**** Excerpt ****
Figure 5: Code for runTimeTrial.

This method takes two parameters: a control and an object that supports the Parser interface. It does the following:

1) Resets display items such as the execution time control and the status display label, which is used to provide messages during the tests.

2) Sets the options for the time trial, such as the number of times to execute the test(s).

3) Pre-loads the XML document if necessary. Pre-loading is necessary when the parsing itself is not included in the test.

4) Loops for the following:

Loads the XML document from either a file or string if the Parse XML File check box is checked.
Visits all child nodes in the document if the Visit all Nodes check box is checked.
Performs a selectNodes if the check box is checked.

5) Reports the total execution time.

To facilitate calculating the execution time in milliseconds, I created a simple StopWatch class. The source is shown in Figure 6. To use it, I create an instance of the class, call resetTimer before the test, and getAvgMillis at the end of the test.


      public class StopWatch
      {
        
      protected long m_MarkedMillis; 
      
         
        
      public StopWatch()
        { 
          resetTimer();
        } 
         
        
      public void resetTimer()
        { 
          m_MarkedMillis = 
      System.currentTimeMillis();
        } 
         
        
      public long 
      getElapsedMillis()
**** Material shown ****
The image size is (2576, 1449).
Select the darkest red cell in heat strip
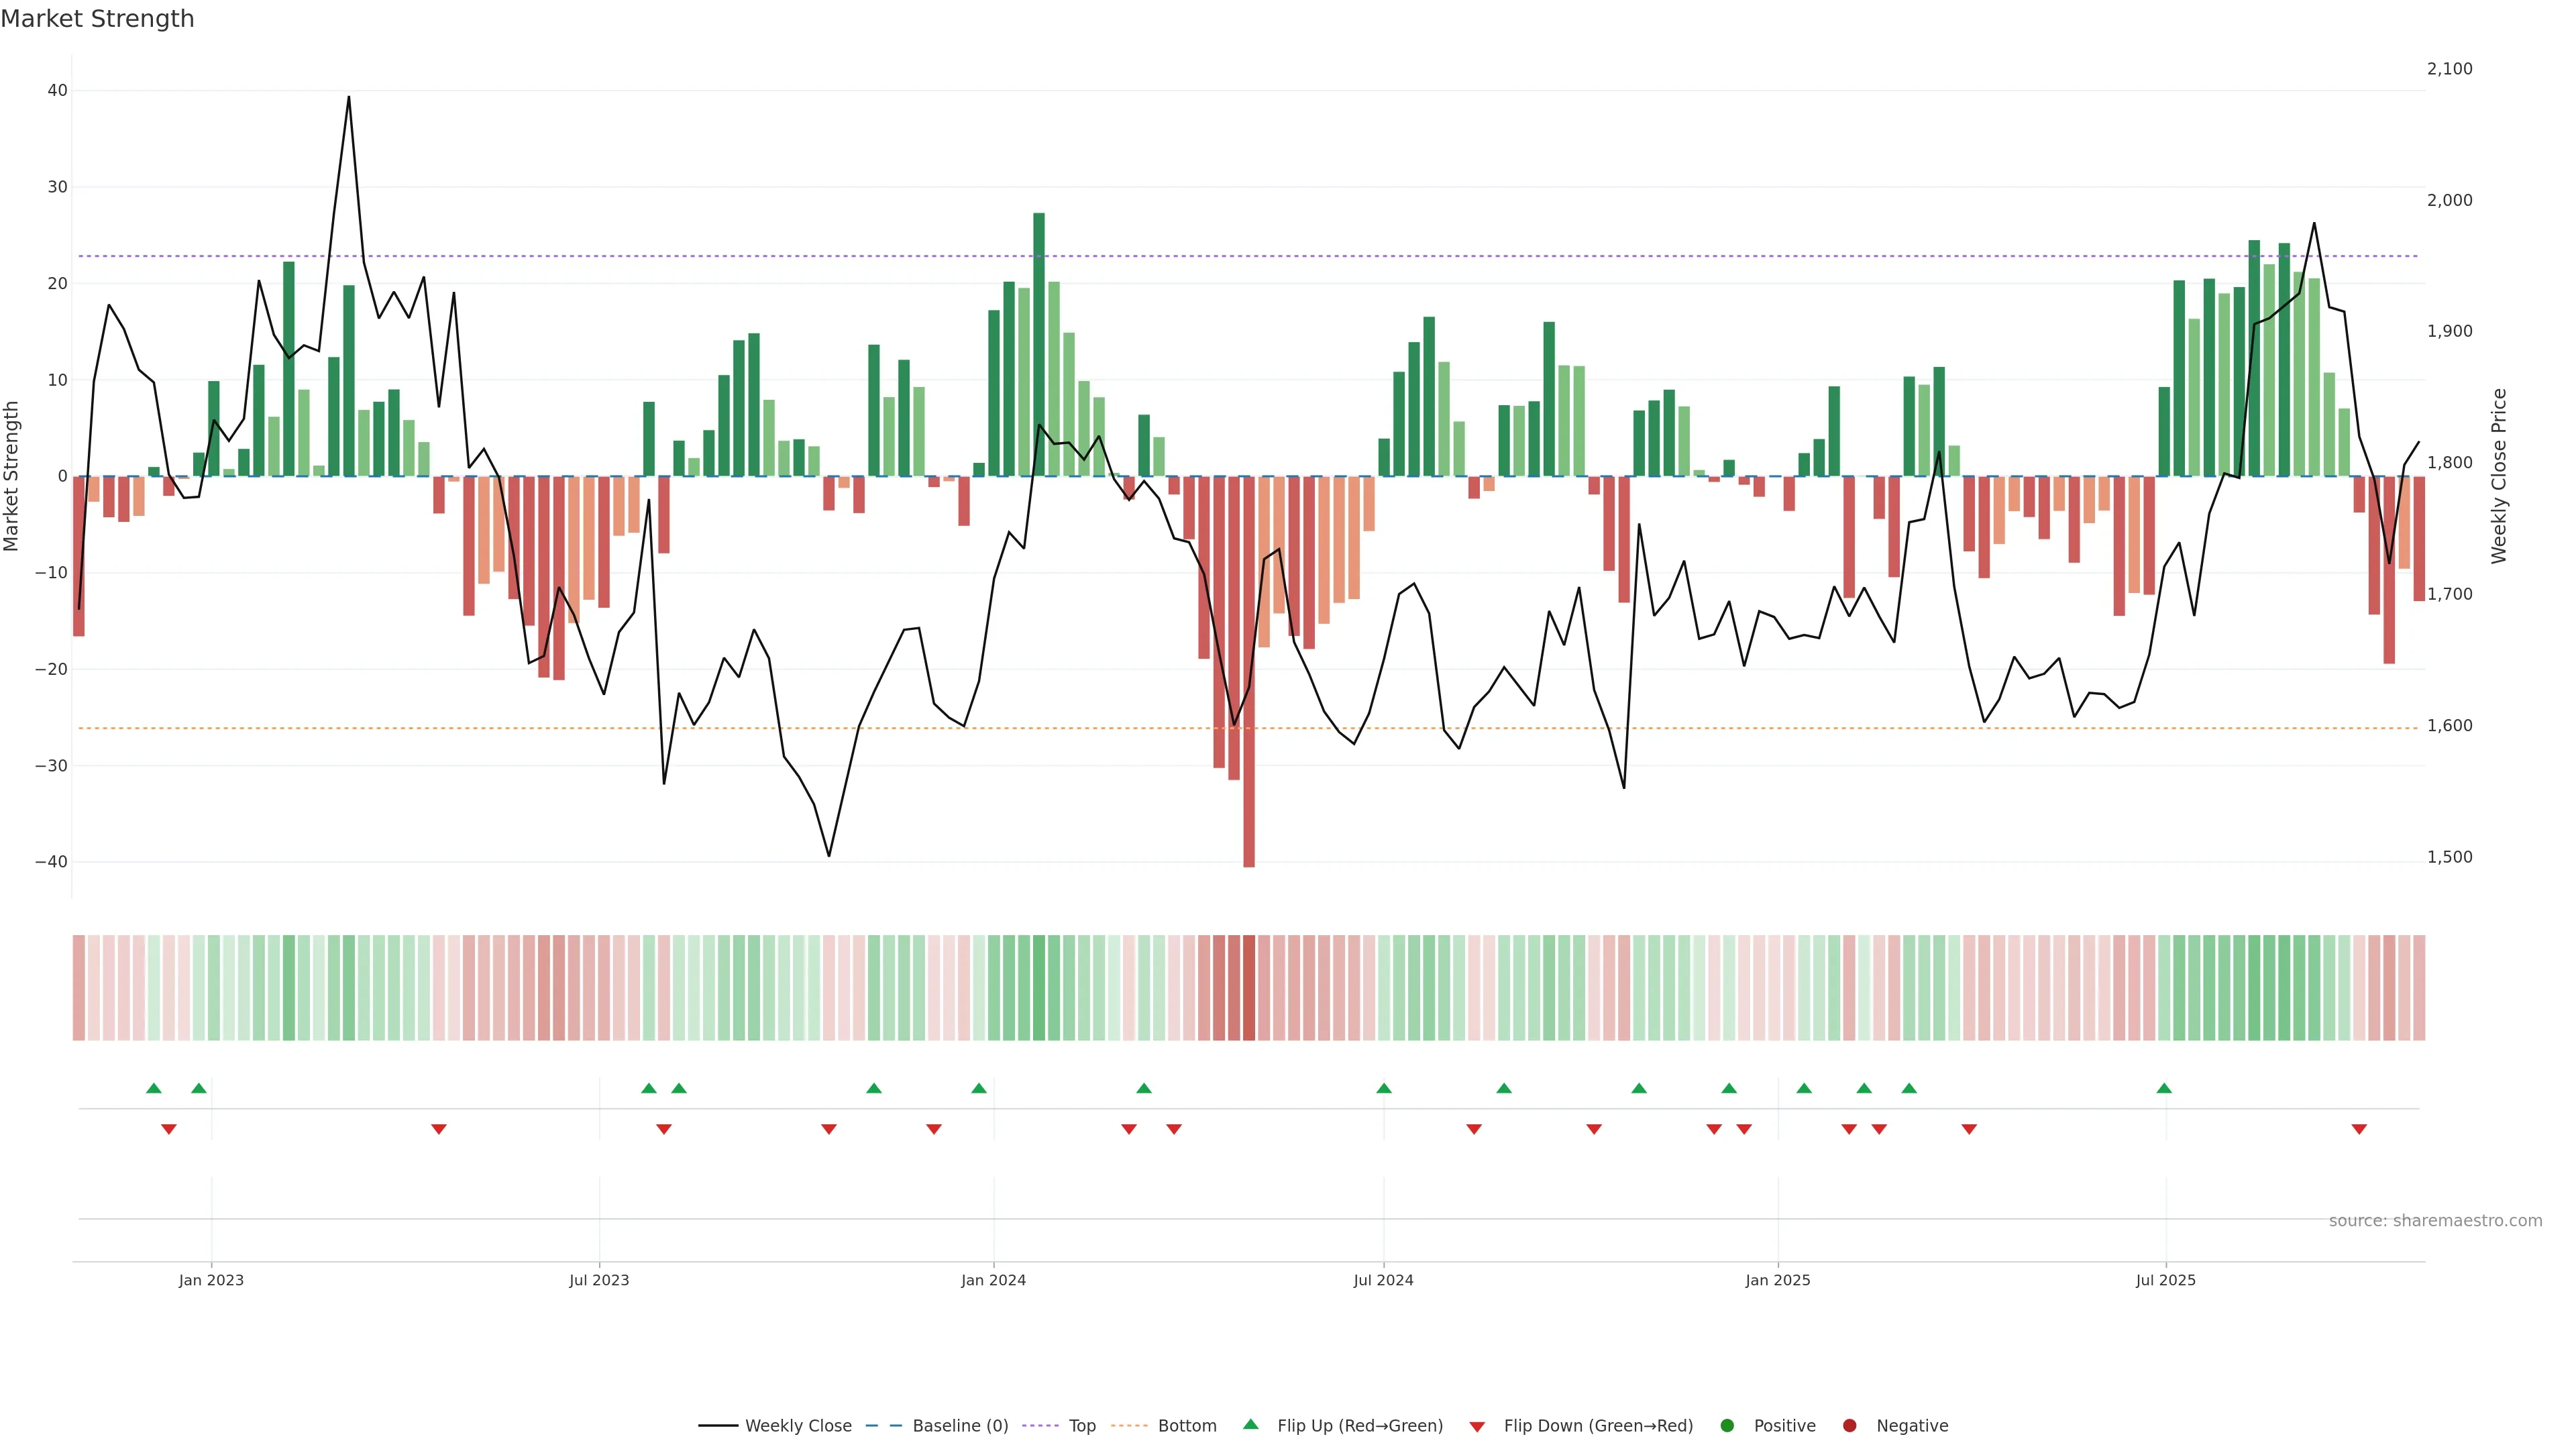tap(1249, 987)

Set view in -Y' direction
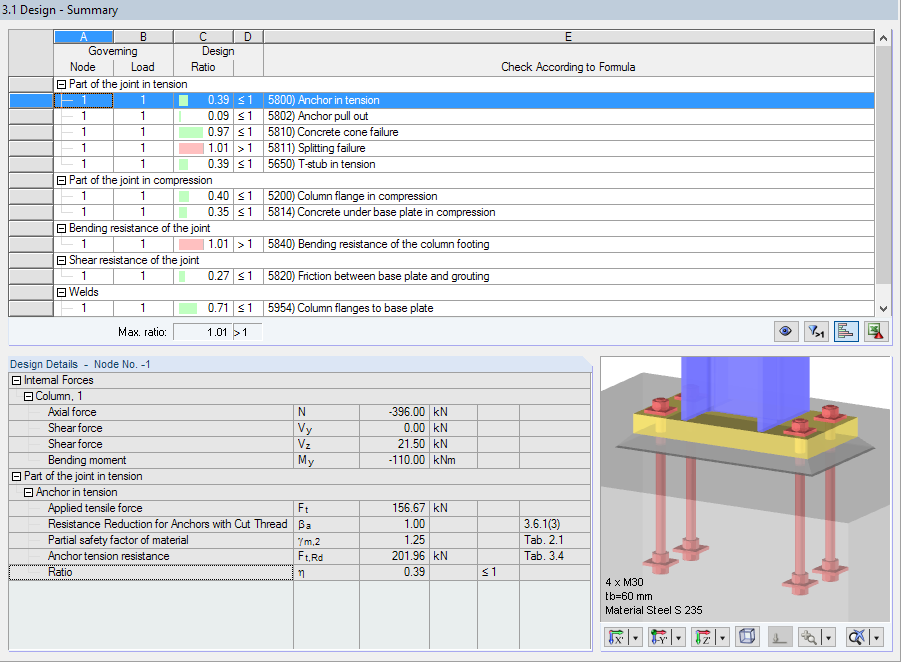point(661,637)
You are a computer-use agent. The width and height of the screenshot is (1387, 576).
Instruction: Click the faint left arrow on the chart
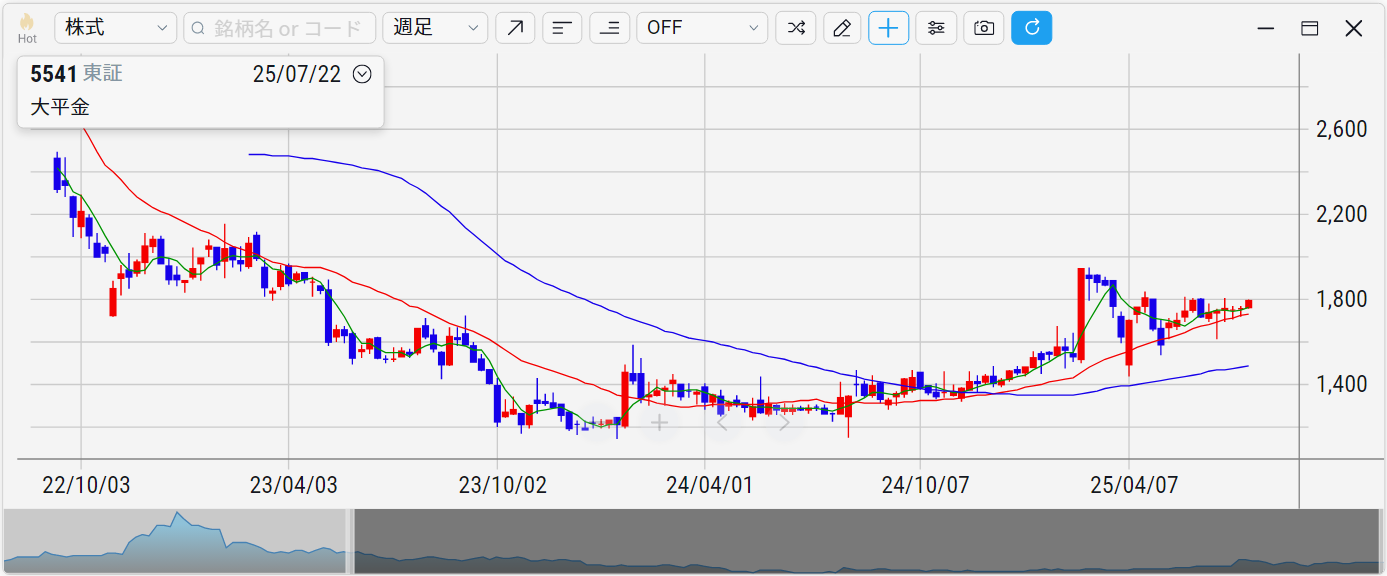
****
> [Actions to take]
1. In the XML time-trial excerpt, when does the XML document need to be pre-loaded?
2. List each numbered step that runTimeTrial performs according to the XML time-trial excerpt.
3. Write the next part of the XML time-trial excerpt, picking up the StopWatch code right after its final line.
The lines are separate material, unrelated to the XML time-trial excerpt.

> [Answers for the tasks]
1. When the parsing itself is not included in the test.

2.
1) Resets display items such as the execution time control and the status display label.
2) Sets the options for the time trial, such as the number of times to execute the tests.
3) Pre-loads the XML document if necessary.
4) Loops to load the XML document from a file or string, visit all child nodes, and perform a selectNodes, each when its check box is checked.
5) Reports the total execution time.

3.
        { 
           long ElapsedMillis =
            System.currentTimeMillis() 
      - m_MarkedMillis; 
           return ElapsedMillis; 
        } 
         
        
      public long getAvgMillis(long divisor) 
        { 
           return (getElapsedMillis() / divisor); 
        } 
      }

Figure 6: The StopWatch class.

Now that we've reviewed the code that executes the trials, let's focus on the classes that represent each parser.

The ParserInterface Interface

Java interfaces are somewhat similar to abstract classes in Java. A key difference, however, is that you cannot specify method implementations or non-static data members in Java interfaces. Because I require no common base class members, I chose to use an interface rather than an abstract class. In general, I prefer using interfaces to abstract classes because interfaces allow you to treat different classes (that do not have a common base class) in the same manner.

The ParserInterface interface defines the methods that all implementing classes must specify:


      public interface ParserInterface
      {
        
      public void loadFromFileName(String 
      fileName) 
           throws Exception; 
        
      public void loadFromString(String 
      xmlString) 
           throws Exception; 
        
      public void visitAllNodes()throws Exception; 
        
      public int selectNodes(String 
      xslString) 
           throws Exception; 
      }

Each parser works slightly differently, as you'll see when we look at the code for each parser class. This interface allows them to all be treated in exactly the same way by talking to their ParserInterface.

There are two methods used to load the XML document. LoadFromFileName loads from a fully qualified file name, and loadFromString loads from the supplied String parameter. The visitAllNodes method traverses to each node in the XML document. Finally, the selectNodes method performs a XQL query on the XML document, and returns the total number of nodes that were selected.

Now that we've defined an interface, let's create some classes that implement that interface.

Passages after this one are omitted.